Journalistic shorthand on Dunleavy's fiscal fantasy needs to be retired
In its summation of what it claims Alaskans have learned from the Dunleavy budget fiasco, the Anchorage Daily News repeats the statement that Gov. Mike Dunleavy campaigned for office on budget cuts.
There is a slim slice of truth in that comment as every candidate for every office in Alaska’s history has made promises about the need to cut this or that. It means nothing without identifying whether you want to cut oil tax credits or teachers, to give one example.
In Dunleavy’s case, what news organizations in Alaska missed in 2018 and continue to misrepresent in editorials and news stories is that his budget-cutting talk was a complete con.
The biggest alleged cut he wanted was the elimination of a $200 million slush fund that he claimed to have discovered. It didn’t exist, which is why it didn’t fit in his “Honest Budget” this year.
I keep waiting for Dunleavy or temporary budget director Donna Arudin to explain just what happened to the imaginary employees.
Yes, he talked about the need for budget cuts last year in a general way that allowed every listener to hear what he/she wanted. Dunleavy supporters interpreted his vague assurances as a pledge to end waste, fraud, abuse, bloat and inefficiency, while curing every real or imagined grievance about government.
The emptiness of Dunleavy’s budget conversation came through whenever he was pressed for specifics. He didn’t have any of substance. He promised not to cut spending on ferries, schools, the University of Alaska, the Pioneer Homes, Power Cost Equalization, the prison system, public safety, etc. Here is the Dunleavy catalog of budget promises.
It was all part of a feel-good campaign plan for lower spending, higher dividends and more oil in the pipeline that would solve everything. Our politics is such that candidate Dunleavy was never forced to deal with the facts of his fiscal fantasy tour.
I wrote here last year that one thing Dunleavy and former Sen. Mark Begich shared was a penchant for pandering on the Permanent Fund Dividend. They both stuck to crowd-pleasing fiscal plans based on illusions.
I know I have made this point many times in the past year, but the context of the final 2020 budget signed by Dunleavy will remain distorted by such offhand comments as the ADN statement this weekend that “a budget-balancing plan based on cuts was a key plank of Gov. Dunleavy’s platform” during 2018.
That phrase needs to be followed by the specific cuts identified by Dunleavy. It is just as misleading as claiming he campaigned for a balanced budget. He was as reluctant with details as he is tall, continuing a long history of contradictory claims about fixing the state budget.
More than two-and-a-half years ago, Dunleavy said he wanted people to stop asking him "What do you want to cut?" as the first question.
He said the first thing to do was to figure out how much Alaskans wanted to spend, instead of dealing with all the controversy that comes with announcing cuts and getting attacked. Settle that number and the cuts would follow, he said.
"It's a lockbox. And then you kind of duke it out, if you need to … inside that lockbox," said Dunleavy in 2017.

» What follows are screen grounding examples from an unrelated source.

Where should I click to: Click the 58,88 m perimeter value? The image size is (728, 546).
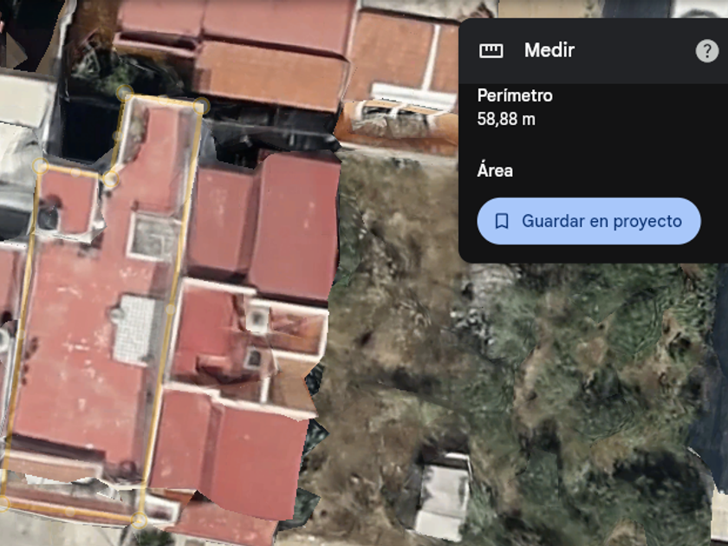click(x=506, y=120)
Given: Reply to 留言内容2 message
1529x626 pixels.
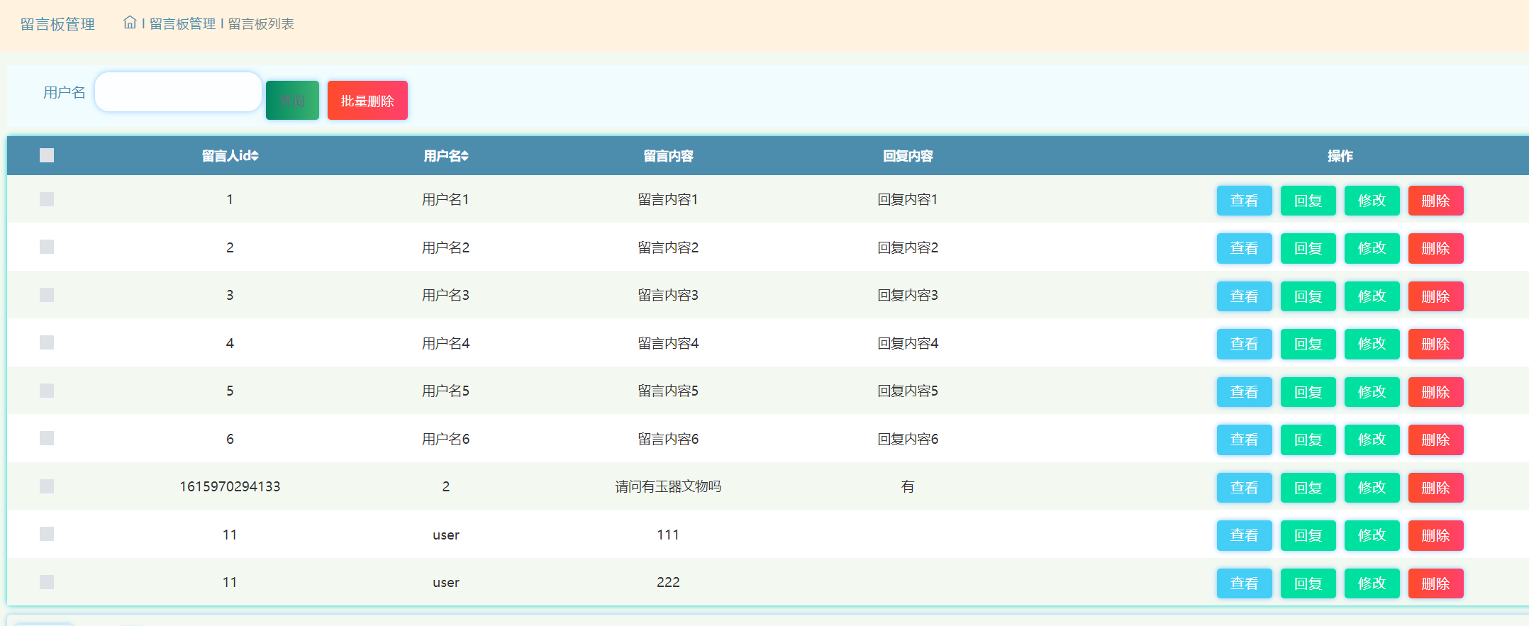Looking at the screenshot, I should pos(1308,248).
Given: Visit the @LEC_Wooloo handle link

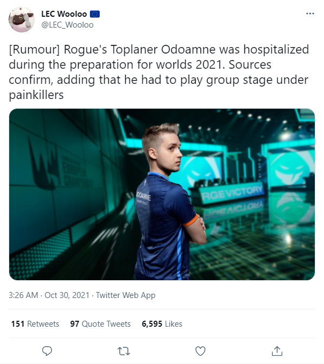Looking at the screenshot, I should pos(67,25).
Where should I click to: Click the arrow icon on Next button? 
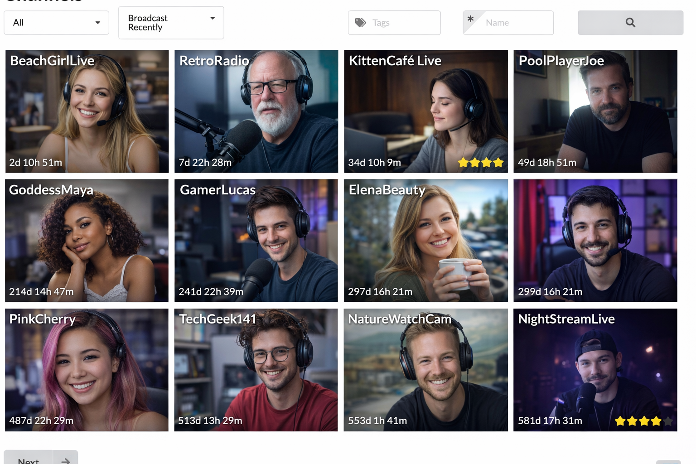[x=66, y=459]
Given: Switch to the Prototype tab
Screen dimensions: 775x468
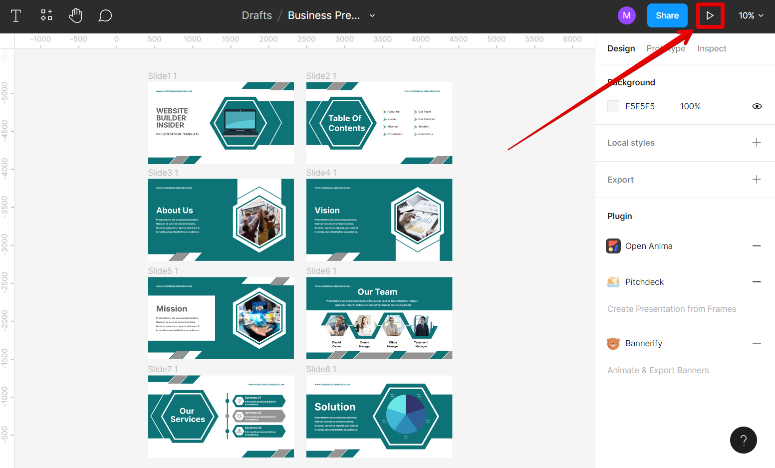Looking at the screenshot, I should tap(666, 48).
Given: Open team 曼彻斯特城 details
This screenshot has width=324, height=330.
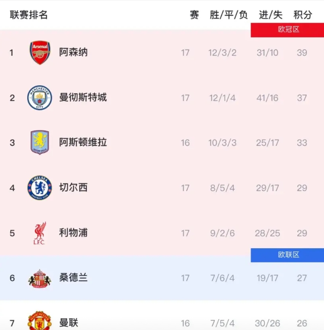Looking at the screenshot, I should 83,98.
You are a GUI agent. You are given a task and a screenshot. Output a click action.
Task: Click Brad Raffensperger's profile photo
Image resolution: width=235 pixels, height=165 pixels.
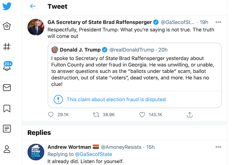click(x=36, y=27)
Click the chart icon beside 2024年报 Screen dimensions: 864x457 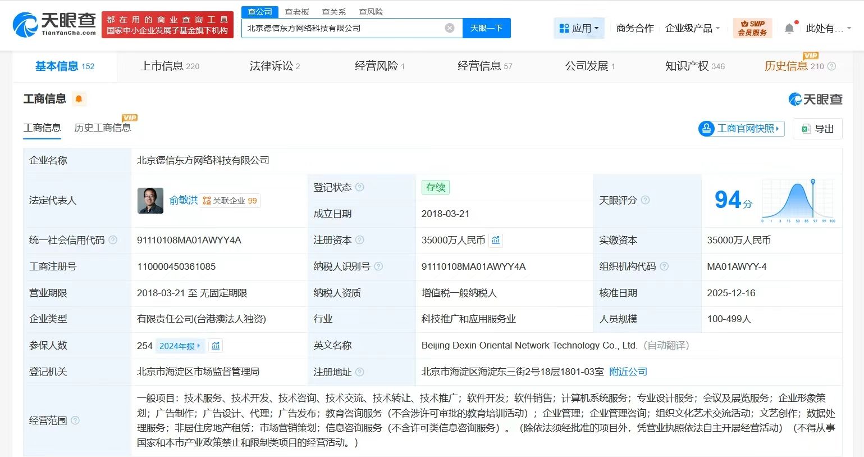[216, 346]
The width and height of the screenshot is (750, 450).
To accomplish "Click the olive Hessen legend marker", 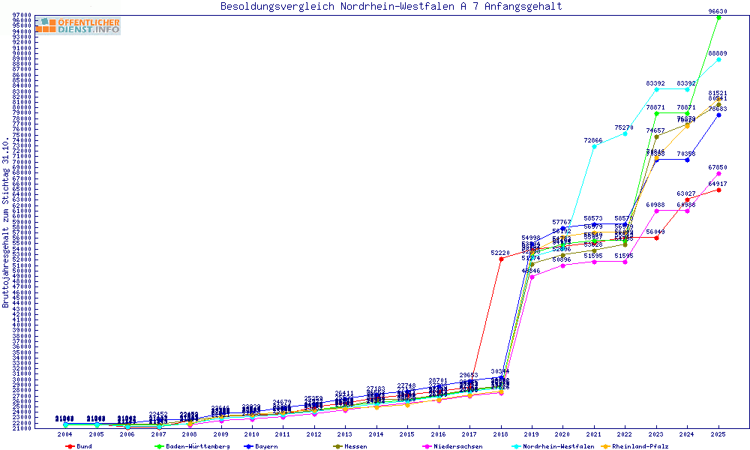I will click(337, 446).
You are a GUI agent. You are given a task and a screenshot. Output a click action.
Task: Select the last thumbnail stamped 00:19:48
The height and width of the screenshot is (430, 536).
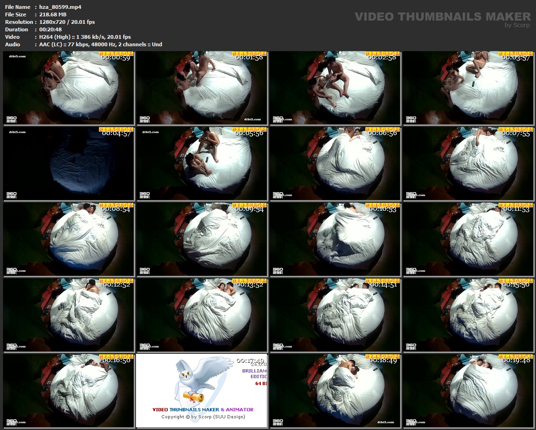(x=468, y=391)
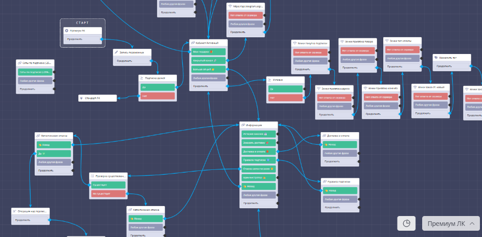Viewport: 482px width, 237px height.
Task: Open the Премиум ЛК dropdown selector
Action: [451, 223]
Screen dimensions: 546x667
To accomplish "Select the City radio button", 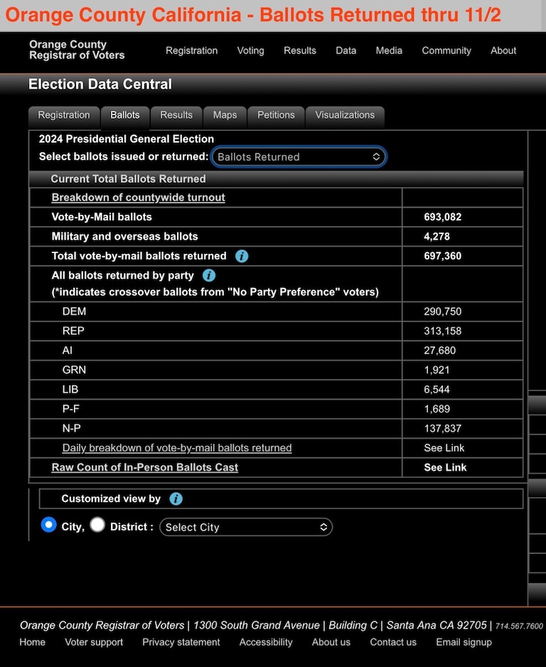I will (x=49, y=525).
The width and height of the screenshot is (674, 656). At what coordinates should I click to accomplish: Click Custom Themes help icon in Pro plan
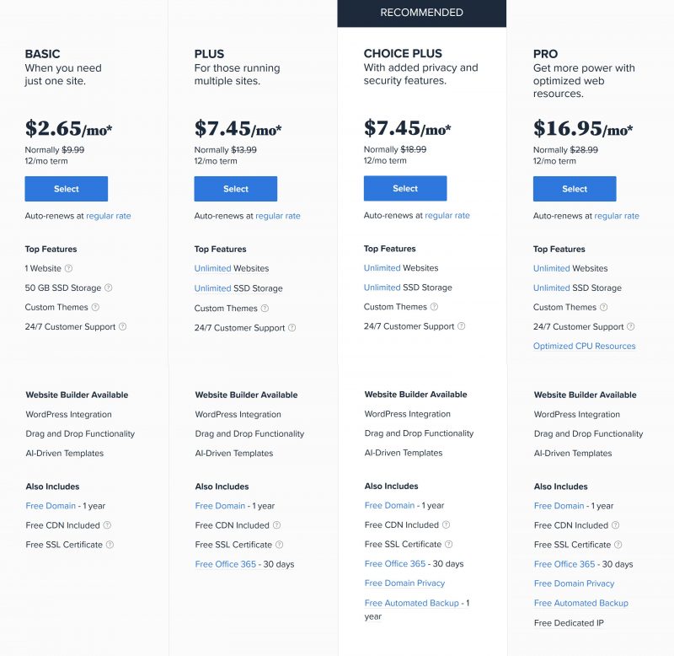click(603, 307)
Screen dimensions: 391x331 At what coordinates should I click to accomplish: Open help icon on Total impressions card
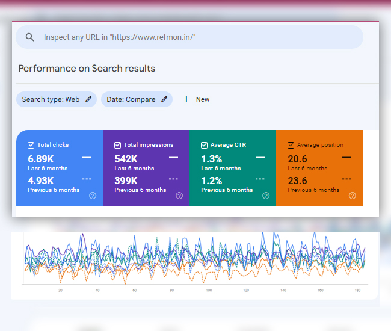click(179, 196)
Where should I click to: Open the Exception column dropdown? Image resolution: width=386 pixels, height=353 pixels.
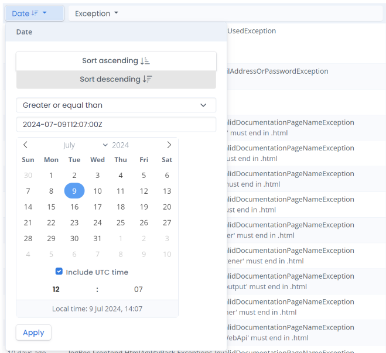[96, 13]
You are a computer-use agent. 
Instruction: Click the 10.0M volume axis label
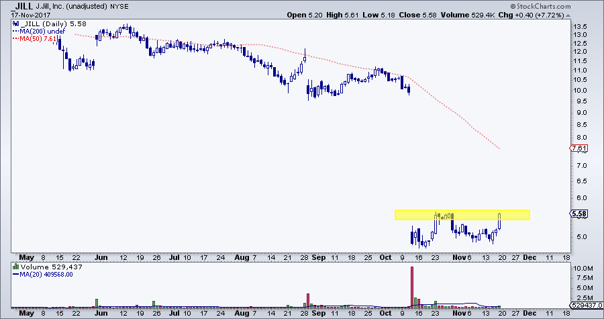(582, 269)
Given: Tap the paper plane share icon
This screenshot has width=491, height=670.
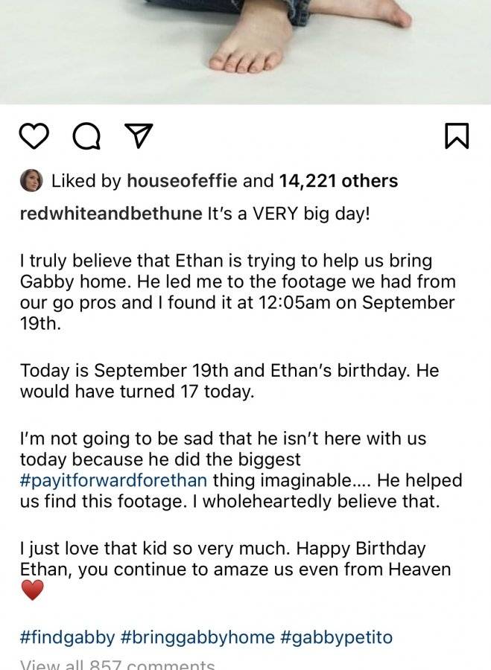Looking at the screenshot, I should (x=138, y=136).
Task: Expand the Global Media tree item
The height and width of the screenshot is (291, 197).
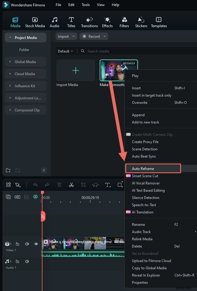Action: pyautogui.click(x=25, y=62)
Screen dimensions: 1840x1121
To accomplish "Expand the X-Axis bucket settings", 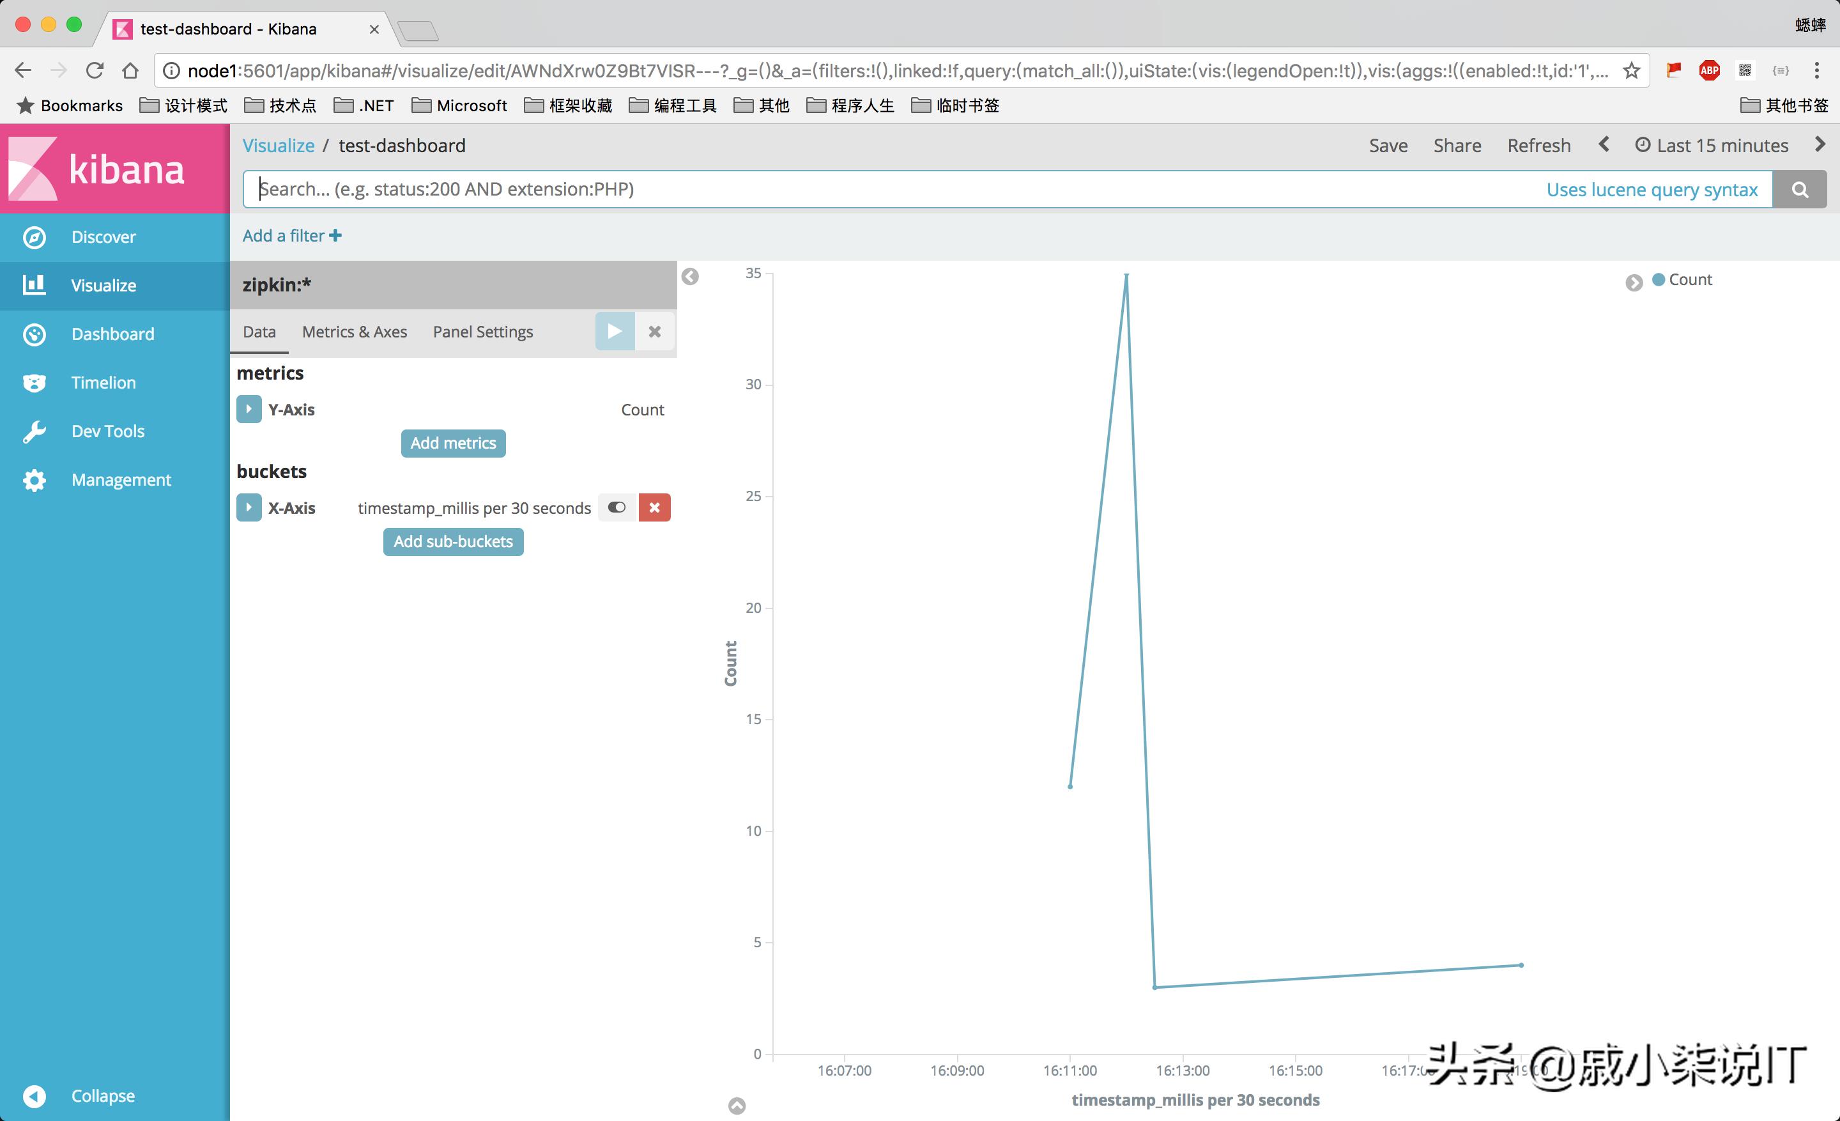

In 2018, when Dunleavy had to deal with specific budget cuts, he usually started with the 2,000 imaginary unfilled state jobs. Then he would move on to cutting “climatologists,” which might save a hundred thousand or two, plans to make government more efficient and the $4.5 million fast rail study.
For months he kept saying he would end the fast rail study, unaware that it had never been approved by the Legislature and didn’t exist.
The ADN and every other news organization should feel free to say that he made budget cuts a key plank in his program, as long as they include the laughable specifics.
In his taped remarks Monday about the final budget, Dunleavy expounded on a recent theme in which he tries to explain away his campaign fiscal fantasy by pretending it was not his fault that oil prices are unpredictable.
“As a candidate, under a far more favorable revenue picture, I believed we could make significant changes to our budget through a series of cost savings, efficiencies and targeted reforms,” he said. “In October of 2018 the price of oil was trending at nearly $85 per barrel. But when we took office in December oil prices had plummeted to near $55 per barrel, cutting over $1.7 billion in potential revenue in less than three months.”
“This forced my administration to take a drastically different approach to the budget, in which steeper reductions had to be made,” he said.
(It was not a loss of $1.7 billion in real money. That is the subject for another post.)
Long before oil prices dropped last fall, the errors in Dunleavy’s math and his made-up numbers were clear for all to see. As I wrote here on Sept. 6, 2018, “He acts as if it makes sense to believe that oil prices, now at $76, can be counted on to stay at that level or higher.”
What Dunleavy doesn’t say or perhaps even realize is that no responsible candidate for governor should be able to excuse his false budget claims by blaming the world price of oil and failing to take responsibility for a con job.